An increasing number of the UK’s biggest brands are planning to spend more on marketing in 2014 with bullish marketers investing the additional funds in traditional media such as television and outdoor amid improving forecasts for economic growth.

Marketers are planning to more on marketing in 2014, spurred by the improving economy.

The latest Bellwether report, a quarterly survey of 300 senior marketers from the UK’s top companies and a respected barometer of confidence in the industry, finds marketers increasingly optimistic about the prospects for their companies and industry sectors.

Their confidence is reflected in the number of those surveyed planning to increase their budgets for this year and next – 40 per cent – a marked increase on the 25.8 per cent that were planning an upward revision at the start of the first quarter. Just 14 per cent said they were planning to trim budgets with the resulting net balance of 26 per cent the highest return for seven years.

The picture for the year ahead was mirrored by the number of respondents reporting higher than expected spend in the first three months of 2014. Almost a third (30 per cent) spent more than planned in the first quarter compared to 9 per cent spending less than budgeted. The net balance of 21 per cent was the highest total registered in the report’s 14-year history and a steep uplift on the 11 per cent return at the beginning of the year.

Bellwether also suggested that the additional money spent in the first quarter was spent on traditional media channels. The net balance of those increasing their spend on “main media” – television, radio, outdoor and print – increased to 11.7 per cent compared to online media’s 8.5 per cent, the first time main media had beaten digital into second place in almost three years. The balance of companies increasing spend on channels such as display, social and search, seen as low cost but more efficient in straitened times, was also down on the 9.2 per cent reported for the fourth quarter.

The willingness to spend more on marketing follows recent upward revisions for UK economic growth – fiscal watchdog The Office for Budget Responsibility recently raised its projection to 2.7 per cent from 2.4 per cent.

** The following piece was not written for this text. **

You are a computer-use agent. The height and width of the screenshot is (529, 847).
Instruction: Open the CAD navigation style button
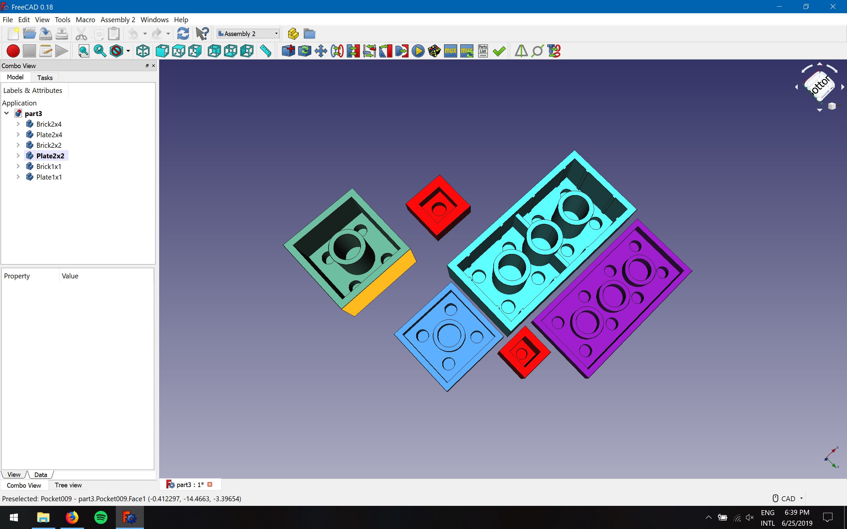[787, 499]
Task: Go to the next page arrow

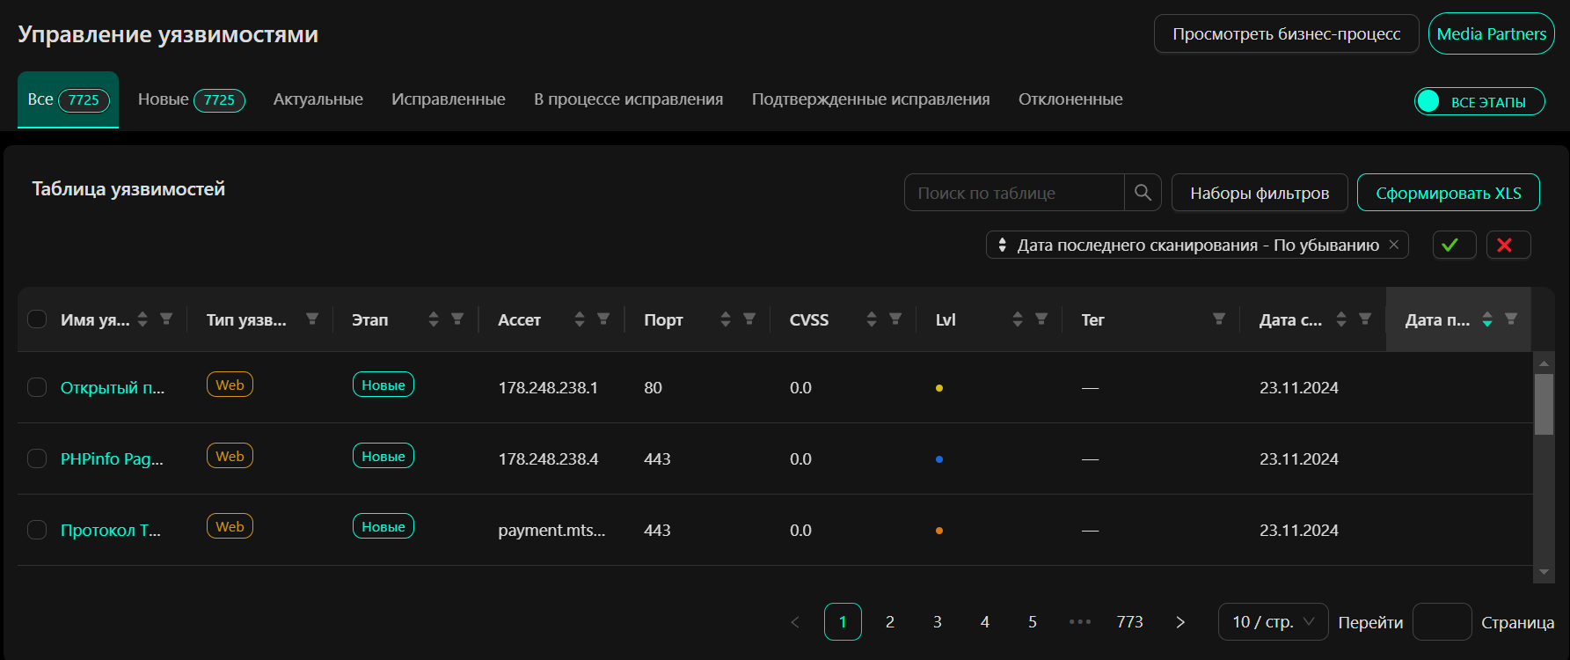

The news also comes as the Office of National Statistics reports weekly wage increases are now matching inflation, indicating that the squeeze on consumer spending is easing. Weekly wages rose by 1.7 per cent to the end of February, says the ONS, matching the 1.7 per cent increase in the rate of inflation in February.

Chris Williamson, chief economist at economic analyst Markit and author of the Bellwether report says: “The spring Bellwether Report reveals the most upbeat assessment of business and marketing spend that we have seen since starting the survey back in 2000. Last year saw the biggest rise in marketing spend since 2006, and 2014 looks set to be even better.

“If the initial increase in budgets for the year being the strongest since 2006 wasn’t already enough, the fact that companies have already revised these budgets higher to an extent not seen in the 14-year history paints a remarkably buoyant picture for the rest of 2014.

“Companies are ramping up their markets and advertising expenditure in the face of growing optimism about the economic outlook. As higher marketing spend is also usually accompanied by rising business investment.”